The Commission has released a report that recommends changes to the distribution and spending of the more than $3.5bn given out annually by the NCAA, College Football Playoff and Division I conferences. “At the highest levels there’s just a continuous drive for more revenue but there’s no educational nexus that connects where those additional revenues are going to be spent,” she says.

NCAA figures tell a predictable story of expenses outpacing revenues. Only 25 athletics departments among the 351 Division I institutions generated a surplus in 2018-19. Of the nearly $19bn spent on athletics in 2019 among more than 1,100 NCAA schools, $3.6bn went on financial aid for student-athletes and $3.7 bn was paid to coaches. Altogether, athletics departments generated 56% of their own revenue, with the other 44% subsidised by other sources, such as “institutional support” and student fees.

Rutgers University switched conferences and began play in the Big Ten in 2014: a chance for the Scarlet Knights to face giants such as Michigan and Ohio State and a move touted at the time as heralding a financial windfall for the school. But their balance sheet is as red as their uniforms.
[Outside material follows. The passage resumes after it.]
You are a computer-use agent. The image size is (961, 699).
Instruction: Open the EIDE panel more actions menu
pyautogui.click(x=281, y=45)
The athletics department is $265m in debt, The Record discovered, including internal loans worth $84m to cover annual losses, as coaches’ salaries and operating expenses ballooned.

Another college with a heavily-subsidised athletics department, the University of Cincinnati, is ascending to the Big 12. Last year it eliminated its men’s soccer team, which lost about $700,000 in 2019, the Cincinnati Enquirer reported, while giving its head football coach a privately-funded contract extension raising his annual pay by $1m, to $3.4m.
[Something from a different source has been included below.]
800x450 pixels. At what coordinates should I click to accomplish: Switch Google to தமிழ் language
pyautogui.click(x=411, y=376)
Dave Ridpath, associate professor of sports management at Ohio University, believes there is a “trickle-down effect of where schools feel that they have to have some type of a premier football program or be in the company of premier football and that somehow makes the university.” He is a past president of the Drake Group, an advocacy network with a stated mission to “defend academic integrity in higher education from the corrosive aspects of commercialised college sports.”

As a large university with a solid sports tradition in a major city, Houston has greater potential than many ambitious smaller institutions. “I think it’s OK to try to be the best you can at the level you can be at, but if you’re trying to reach an impossible dream you can spend yourself into oblivion and you see a lot of schools doing that that really have no chance of breaking into that exclusive club. Even if you’re invited into that club it’s not a panacea,” Ridpath says.

With the future of college sports at a crossroads given the pressures on the amateurism model and the strident demands for governance reform, now might be the moment to refocus the relationship between sports and education – or, perhaps, sever it. “I’m OK if it goes completely professional,” Ridpath says. “Let’s just be honest. Don’t put that cost on the back of tuition-paying students.”